Il gigota en tirant sur ses liens. La corde autour de ses mains lui faisait vraiment mal. Il demanda à son gardien s’il pouvait le détacher. De toute façon, où pourrait-il bien aller enfermé dans une prison telle que celle-ci ? Korrigan hésita : était-ce une bonne idée ? Il allait peut-être l’attaquer une fois les liens défaits, le prendre comme otage pour sortir de là et s’en prendre au roi. Mais le jeune homme releva ses yeux sur Manes et le sonda une nouvelle fois. Aucune menace bien qu'il semblât si prompt à s'emporter. Korrigan avait toujours suivi son intuition. Il se pencha en avant et détacha ses mains sous le regard stupéfait de son interlocuteur qui ne pensait pas y avoir droit. Manes allait devoir apprendre bien après, au cours de leur long périple, que ce geste était simplement le reflet de l'innocence et de la grande naïveté du garçon. Et c'était cela qui les avait sauvés tous les deux.
D’un mouvement rapide et grâce à la pénombre de la pièce, Manes attrapa et cacha sa lame sous ses fesses alors que Korrigan reculait de quelques pas comme s’il continuait à se méfier de lui. Ses réactions étaient en contradiction avec ses paroles. Manes frotta ses poignets douloureux, il allait avoir les marques un moment encore et sa chair saignait par endroits, ce qui n'arrangeait rien. Mais ce petit homme l’intriguait, c’était un fait. Manes s'assit dos au mur, une jambe remontée contre son torse. Il soupira lourdement en fermant les yeux.
« Alors ? Qu’est-ce que tu vas faire de moi ? redemanda-t-il.
- Moi ? Rien du tout. Les autres, je ne sais pas. Peut-être te tuer si tu leur sembles trop menaçant, avoua Korrigan en haussant les épaules. »
Manes frissonna. Il ne savait pas quoi faire. Il n'était pas chez lui et le temps lui était compté. Il fronça des sourcils quand Korrigan se releva brusquement. Qu'allait-il faire ? La porte s'ouvrit et se referma assez vite. Le garçon était de nouveau dans la pièce avec un seau et du linge.
« Qu'est-ce que... ? »
Korrigan s'agenouilla face à lui et lui prit les poignets. Manes le regarda, la surprise se lisait sur ses traits. Korrigan était en train de soigner sommairement ses poignets meurtris mais pourquoi le faisait-il ? C'était ça que l'elfe ne comprenait pas. Il tressaillit au tissu mouillé touchant sa peau écorchée mais cela lui faisait du bien. Le roux finit par lui bander les mains comme il le put. Manes resta muet. Korrigan avait un visage doux presque enfantin pourtant il émanait de lui quelque chose de mystérieux, presque sacré. Manes se sentait en paix près de ce garçon.

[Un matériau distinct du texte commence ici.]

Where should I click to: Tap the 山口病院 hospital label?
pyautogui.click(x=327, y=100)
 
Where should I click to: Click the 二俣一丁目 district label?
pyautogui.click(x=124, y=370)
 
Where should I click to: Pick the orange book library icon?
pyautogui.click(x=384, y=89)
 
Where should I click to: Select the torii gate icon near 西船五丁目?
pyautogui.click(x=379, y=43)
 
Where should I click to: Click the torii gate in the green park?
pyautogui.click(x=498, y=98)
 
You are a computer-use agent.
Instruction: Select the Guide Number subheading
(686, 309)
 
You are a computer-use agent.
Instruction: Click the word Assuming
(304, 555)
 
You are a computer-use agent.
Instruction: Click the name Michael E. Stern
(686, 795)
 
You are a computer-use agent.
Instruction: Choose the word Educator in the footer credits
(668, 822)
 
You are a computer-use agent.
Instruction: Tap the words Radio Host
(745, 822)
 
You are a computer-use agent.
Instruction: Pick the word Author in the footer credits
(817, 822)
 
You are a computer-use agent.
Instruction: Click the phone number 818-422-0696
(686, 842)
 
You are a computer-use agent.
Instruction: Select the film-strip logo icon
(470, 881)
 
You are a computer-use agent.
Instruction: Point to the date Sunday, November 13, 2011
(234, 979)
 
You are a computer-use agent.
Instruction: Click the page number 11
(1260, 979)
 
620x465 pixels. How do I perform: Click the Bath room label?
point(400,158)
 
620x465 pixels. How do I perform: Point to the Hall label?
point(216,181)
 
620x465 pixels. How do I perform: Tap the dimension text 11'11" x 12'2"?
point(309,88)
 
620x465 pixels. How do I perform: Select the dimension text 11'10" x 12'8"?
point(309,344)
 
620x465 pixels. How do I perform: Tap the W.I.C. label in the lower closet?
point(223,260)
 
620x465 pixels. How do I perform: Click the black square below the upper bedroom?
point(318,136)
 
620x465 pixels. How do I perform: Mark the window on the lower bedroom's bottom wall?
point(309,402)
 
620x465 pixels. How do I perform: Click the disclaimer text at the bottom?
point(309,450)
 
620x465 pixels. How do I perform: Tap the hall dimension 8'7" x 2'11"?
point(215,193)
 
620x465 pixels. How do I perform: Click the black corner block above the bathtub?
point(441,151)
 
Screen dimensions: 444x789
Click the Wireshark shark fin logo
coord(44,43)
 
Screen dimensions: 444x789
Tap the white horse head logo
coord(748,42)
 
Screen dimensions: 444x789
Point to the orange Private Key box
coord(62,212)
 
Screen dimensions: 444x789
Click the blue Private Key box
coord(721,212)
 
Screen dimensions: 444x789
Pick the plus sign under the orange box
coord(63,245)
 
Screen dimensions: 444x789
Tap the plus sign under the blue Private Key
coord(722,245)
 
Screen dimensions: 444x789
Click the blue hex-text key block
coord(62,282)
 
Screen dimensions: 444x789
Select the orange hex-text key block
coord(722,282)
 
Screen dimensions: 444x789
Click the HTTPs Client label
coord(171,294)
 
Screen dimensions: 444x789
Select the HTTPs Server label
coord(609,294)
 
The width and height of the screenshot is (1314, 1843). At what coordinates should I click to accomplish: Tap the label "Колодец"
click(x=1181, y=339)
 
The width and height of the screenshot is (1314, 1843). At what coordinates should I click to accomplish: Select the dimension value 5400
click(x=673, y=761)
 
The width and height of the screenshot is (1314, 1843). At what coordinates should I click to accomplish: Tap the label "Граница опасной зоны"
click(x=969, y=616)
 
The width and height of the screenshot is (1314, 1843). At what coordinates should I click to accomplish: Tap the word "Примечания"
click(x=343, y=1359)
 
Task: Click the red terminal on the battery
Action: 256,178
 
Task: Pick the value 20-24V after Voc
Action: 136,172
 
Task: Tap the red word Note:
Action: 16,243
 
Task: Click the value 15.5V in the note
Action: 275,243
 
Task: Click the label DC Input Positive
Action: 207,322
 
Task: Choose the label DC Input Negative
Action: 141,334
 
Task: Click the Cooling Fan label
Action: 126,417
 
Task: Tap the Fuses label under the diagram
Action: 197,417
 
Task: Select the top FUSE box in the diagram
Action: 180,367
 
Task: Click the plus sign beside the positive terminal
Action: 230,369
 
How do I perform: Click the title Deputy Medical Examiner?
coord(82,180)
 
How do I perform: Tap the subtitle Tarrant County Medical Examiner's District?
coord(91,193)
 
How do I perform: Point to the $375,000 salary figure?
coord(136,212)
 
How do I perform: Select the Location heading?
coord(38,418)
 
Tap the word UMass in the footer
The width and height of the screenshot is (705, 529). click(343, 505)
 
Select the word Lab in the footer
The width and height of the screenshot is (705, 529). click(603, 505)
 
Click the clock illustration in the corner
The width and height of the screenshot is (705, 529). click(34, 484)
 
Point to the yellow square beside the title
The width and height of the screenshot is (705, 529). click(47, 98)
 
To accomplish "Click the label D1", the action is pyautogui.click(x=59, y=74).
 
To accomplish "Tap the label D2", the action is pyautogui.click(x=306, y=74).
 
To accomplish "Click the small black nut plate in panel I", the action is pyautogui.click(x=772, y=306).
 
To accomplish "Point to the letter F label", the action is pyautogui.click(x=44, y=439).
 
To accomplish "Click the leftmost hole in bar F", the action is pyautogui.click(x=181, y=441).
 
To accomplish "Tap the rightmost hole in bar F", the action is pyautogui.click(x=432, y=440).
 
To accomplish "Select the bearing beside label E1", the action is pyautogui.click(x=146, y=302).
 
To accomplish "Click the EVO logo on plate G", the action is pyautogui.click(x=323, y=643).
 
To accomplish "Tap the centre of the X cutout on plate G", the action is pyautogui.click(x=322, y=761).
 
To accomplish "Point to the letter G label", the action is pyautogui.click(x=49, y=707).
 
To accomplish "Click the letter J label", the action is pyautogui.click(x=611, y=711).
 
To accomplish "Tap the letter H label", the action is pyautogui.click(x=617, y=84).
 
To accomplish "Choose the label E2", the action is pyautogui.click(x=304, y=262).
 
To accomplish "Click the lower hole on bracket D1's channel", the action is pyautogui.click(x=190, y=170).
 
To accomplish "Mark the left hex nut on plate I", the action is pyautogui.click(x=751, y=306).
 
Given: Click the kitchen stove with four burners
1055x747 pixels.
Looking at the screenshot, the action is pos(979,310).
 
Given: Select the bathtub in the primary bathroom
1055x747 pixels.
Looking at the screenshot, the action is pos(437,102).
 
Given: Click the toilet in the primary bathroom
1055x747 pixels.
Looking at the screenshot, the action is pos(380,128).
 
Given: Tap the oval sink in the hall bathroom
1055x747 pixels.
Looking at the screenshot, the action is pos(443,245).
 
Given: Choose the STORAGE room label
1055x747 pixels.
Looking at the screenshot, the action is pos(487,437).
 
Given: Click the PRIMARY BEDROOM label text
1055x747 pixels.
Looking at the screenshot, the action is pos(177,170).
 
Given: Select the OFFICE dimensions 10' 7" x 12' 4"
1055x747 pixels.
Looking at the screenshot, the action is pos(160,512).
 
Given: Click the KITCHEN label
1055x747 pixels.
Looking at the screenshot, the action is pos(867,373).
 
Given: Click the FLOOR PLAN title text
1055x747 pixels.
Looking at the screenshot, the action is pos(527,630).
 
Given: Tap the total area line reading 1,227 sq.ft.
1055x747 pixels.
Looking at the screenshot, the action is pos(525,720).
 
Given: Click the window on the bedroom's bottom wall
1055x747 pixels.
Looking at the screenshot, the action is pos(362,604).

« Tu es bizarre, lâcha-t-il en le fixant. »
La fraîcheur des bandes était agréable sur sa peau irritée par la corde. Il n'aurait jamais pensé à un tel traitement après une si violente altercation.
« Je ne suis pas bizarre ! répondit le roux piqué au vif en relevant la tête fièrement. »
Manes hoqueta et le regarda à nouveau, encore une fois il le trouva... mignon avec son petit froncement du nez dans une moue vexée. Il ne le quitta pas non plus des yeux quand il se redressa. Ses cheveux de feu tombèrent dans son dos comme une cascade. C'était joli. Manes avait envie de les toucher rien que pour voir s'il allait se brûler.
« Je vais revenir avec de la nourriture. »
L'elfe n'eut pas le temps de dire quoi que ce soit que Korrigan était déjà sorti de la pièce. Il y eut un moment de silence où il se sentit espionné avant d'entendre les pas feutrés du garçon s'éloigner.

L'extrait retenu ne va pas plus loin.